▶ [Work to complete]: Whatever appears in the records should be given again exactly, down to the last mark.
----- Data for analysis
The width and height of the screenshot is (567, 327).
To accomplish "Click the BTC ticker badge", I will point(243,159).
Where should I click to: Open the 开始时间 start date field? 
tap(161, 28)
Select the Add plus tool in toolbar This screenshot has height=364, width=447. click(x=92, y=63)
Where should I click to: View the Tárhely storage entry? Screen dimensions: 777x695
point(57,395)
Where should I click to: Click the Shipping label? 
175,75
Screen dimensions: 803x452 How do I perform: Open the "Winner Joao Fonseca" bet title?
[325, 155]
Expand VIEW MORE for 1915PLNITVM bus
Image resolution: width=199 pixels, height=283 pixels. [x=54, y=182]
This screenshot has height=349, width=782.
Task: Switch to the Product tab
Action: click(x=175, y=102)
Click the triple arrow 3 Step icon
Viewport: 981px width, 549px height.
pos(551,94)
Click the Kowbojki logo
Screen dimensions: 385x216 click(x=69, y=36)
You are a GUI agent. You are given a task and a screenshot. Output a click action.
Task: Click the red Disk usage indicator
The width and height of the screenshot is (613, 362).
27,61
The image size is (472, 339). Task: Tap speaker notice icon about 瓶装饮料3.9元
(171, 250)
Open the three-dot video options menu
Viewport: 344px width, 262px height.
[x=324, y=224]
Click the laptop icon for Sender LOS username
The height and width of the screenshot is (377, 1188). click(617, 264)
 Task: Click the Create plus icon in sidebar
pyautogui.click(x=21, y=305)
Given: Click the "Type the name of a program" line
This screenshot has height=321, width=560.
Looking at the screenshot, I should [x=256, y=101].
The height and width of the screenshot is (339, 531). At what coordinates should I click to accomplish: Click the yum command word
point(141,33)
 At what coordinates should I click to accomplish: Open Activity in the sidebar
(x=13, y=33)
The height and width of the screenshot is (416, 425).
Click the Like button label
----------
▶ [Exercise response]:
The width and height of the screenshot is (567, 327).
To accomplish "Click the BTC ticker badge", I will point(243,159).
Where should I click to: Open the 开始时间 start date field? 
tap(161, 28)
Select the Add plus tool in toolbar This screenshot has height=364, width=447. click(x=92, y=63)
Where should I click to: View the Tárhely storage entry? Screen dimensions: 777x695
point(57,395)
Where should I click to: Click the Shipping label? 
175,75
Screen dimensions: 803x452 How do I perform: Open the "Winner Joao Fonseca" bet title?
[325, 155]
Expand VIEW MORE for 1915PLNITVM bus
Image resolution: width=199 pixels, height=283 pixels. [x=54, y=182]
This screenshot has height=349, width=782.
Task: Switch to the Product tab
Action: click(x=175, y=102)
Click the triple arrow 3 Step icon
Viewport: 981px width, 549px height.
pos(551,94)
Click the Kowbojki logo
Screen dimensions: 385x216 click(x=69, y=36)
You are a GUI agent. You are given a task and a screenshot. Output a click action.
Task: Click the red Disk usage indicator
The width and height of the screenshot is (613, 362).
27,61
The image size is (472, 339). Task: Tap speaker notice icon about 瓶装饮料3.9元
(171, 250)
Open the three-dot video options menu
Viewport: 344px width, 262px height.
[x=324, y=224]
Click the laptop icon for Sender LOS username
The height and width of the screenshot is (377, 1188). click(617, 264)
 Task: Click the Create plus icon in sidebar
pyautogui.click(x=21, y=305)
Given: Click the "Type the name of a program" line
This screenshot has height=321, width=560.
Looking at the screenshot, I should [x=256, y=101].
The height and width of the screenshot is (339, 531). At what coordinates should I click to accomplish: Click the yum command word
point(141,33)
 At what coordinates should I click to accomplish: Open Activity in the sidebar
(x=13, y=33)
The height and width of the screenshot is (416, 425).
Click the Like button label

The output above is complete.